• WHAT TO DO:
- a) List the insurers named in the insurance-pricing methodology article, excluding the two Allstate subsidiaries given as examples.
- b) Please retype part of the insurance-pricing methodology article. Begin at the words "Published: July 30, 2015" and stop after "a teenage driver.".
- c) Continue the insurance-pricing methodology article from its last sentence.

• DOCUMENT SECTION:
· · ·

HOW WE CRUNCHED THE NUMBERS

To isolate the factors that can raise—or lower—your insurance rates,
we took more than 2 billion price quotes and reverse-engineered them

Published: July 30, 2015

At the start of our car insurance pricing project, we engaged Quadrant Information Services, a private company that collects the mathematical pricing formulas that insurers must file in almost every state. We then created a cross-section of hypothetical policyholders. There were 20 in all, ranging in age from 16 through 75, men, women, some married, some with a teenage driver.

The policyholders were assigned the same “base” profile, including a perfect driving record and excellent credit. They bought standard liability coverage: a limit of $100,000 for bodily injury (BI) per person, $300,000 for BI per accident, and $100,000 for property damage. They also bought uninsured/underinsured motorist protection for the same amounts, and collision, comprehensive, and Med Pay or personal injury protection.

We put our drivers in popular vehicles, in most cases the Toyota Camry LE (when the policy covered only one vehicle) and a Honda Accord LX for the second car for two-vehicle policies.

Using Quadrant’s data, we got quotes for our sample drivers in August and November 2014 from up to 19 car insurers in each state, for all 33,419 general ZIP codes. That included quotes from Amica and USAA, two companies that since the 1990s have consistently rated high for claim satisfaction with our subscribers, plus the largest insurers operating in each state, which usually included Allstate, Geico, Progressive, and State Farm. For companies that had subsidiaries (for example, Allstate Indemnity and Allstate F&C), we used whichever company had the largest in-state market share for most analyses.

· · ·

• INFORMATION GIVEN:
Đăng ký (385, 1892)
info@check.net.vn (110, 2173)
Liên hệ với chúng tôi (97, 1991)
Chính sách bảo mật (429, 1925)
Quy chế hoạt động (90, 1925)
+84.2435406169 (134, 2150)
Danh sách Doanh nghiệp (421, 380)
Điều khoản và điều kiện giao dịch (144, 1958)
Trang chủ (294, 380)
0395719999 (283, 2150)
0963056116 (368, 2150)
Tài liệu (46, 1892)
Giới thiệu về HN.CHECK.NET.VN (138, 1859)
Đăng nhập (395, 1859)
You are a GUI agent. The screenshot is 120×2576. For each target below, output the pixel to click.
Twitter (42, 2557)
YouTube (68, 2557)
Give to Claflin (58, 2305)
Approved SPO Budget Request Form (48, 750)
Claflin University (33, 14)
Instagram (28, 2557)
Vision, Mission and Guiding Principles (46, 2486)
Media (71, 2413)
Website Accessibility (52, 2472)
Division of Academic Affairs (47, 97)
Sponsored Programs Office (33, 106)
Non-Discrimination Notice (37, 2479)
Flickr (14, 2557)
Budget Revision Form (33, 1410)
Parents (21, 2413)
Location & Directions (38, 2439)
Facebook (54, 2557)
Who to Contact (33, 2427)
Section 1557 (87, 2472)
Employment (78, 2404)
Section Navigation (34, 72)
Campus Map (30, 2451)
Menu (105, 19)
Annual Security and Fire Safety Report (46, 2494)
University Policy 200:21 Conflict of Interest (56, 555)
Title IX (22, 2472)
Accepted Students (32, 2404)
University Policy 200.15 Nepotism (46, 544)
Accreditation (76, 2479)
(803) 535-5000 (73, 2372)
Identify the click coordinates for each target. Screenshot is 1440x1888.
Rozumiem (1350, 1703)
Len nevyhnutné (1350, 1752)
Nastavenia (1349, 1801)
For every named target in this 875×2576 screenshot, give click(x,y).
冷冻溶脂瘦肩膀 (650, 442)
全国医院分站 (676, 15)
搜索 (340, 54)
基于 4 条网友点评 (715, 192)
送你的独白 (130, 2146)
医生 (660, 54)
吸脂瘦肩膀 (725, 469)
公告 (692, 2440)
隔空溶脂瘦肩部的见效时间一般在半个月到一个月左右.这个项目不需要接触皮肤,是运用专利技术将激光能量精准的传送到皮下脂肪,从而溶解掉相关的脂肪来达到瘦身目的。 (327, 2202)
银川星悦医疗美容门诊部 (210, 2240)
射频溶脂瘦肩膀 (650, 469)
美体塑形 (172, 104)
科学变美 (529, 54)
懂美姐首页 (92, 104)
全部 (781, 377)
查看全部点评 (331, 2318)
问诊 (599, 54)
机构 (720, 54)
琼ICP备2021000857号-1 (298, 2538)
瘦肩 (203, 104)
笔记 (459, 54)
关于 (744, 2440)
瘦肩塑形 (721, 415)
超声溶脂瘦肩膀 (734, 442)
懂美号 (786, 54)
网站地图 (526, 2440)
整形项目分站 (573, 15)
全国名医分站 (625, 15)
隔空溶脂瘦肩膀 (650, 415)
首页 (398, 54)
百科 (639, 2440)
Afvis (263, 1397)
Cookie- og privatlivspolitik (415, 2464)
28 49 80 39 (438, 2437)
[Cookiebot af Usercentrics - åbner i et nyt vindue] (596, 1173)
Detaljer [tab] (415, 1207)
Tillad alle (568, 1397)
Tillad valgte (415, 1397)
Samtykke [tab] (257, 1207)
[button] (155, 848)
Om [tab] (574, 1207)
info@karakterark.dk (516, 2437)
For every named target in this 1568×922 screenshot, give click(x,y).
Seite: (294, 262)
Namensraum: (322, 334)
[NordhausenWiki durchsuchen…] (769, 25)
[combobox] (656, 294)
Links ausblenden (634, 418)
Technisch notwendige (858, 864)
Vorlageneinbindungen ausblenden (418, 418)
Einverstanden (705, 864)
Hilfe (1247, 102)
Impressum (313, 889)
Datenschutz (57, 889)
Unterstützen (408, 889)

· · ·

• ANSWERS FOR THIS EXERCISE:
- a) Amica, USAA, Allstate, Geico, Progressive, State Farm

- b)
Published: July 30, 2015

At the start of our car insurance pricing project, we engaged Quadrant Information Services, a private company that collects the mathematical pricing formulas that insurers must file in almost every state. We then created a cross-section of hypothetical policyholders. There were 20 in all, ranging in age from 16 through 75, men, women, some married, some with a teenage driver.

- c)
Then we changed each of the ratings factors of our “base” sample drivers to see how the annual premium would change. For example, we calculated what would happen if the driver had one at-fault accident, or a good credit score instead of an excellent score.

Under the state laws that regulate automobile insurance, carriers are required to adhere to the prices generated by their public rate filings. So the premiums we obtained from Quadrant are what each company legally obligates itself to charge consumers. In other words, our prices are the insurers’ actual prices for the driver profiles we created and the companies we list.

Here’s the Math

20 Sample Policies
X
2 Shopper Profiles (New & Renewal Customer)
X
8-19 Car Insurers Per State (+DC)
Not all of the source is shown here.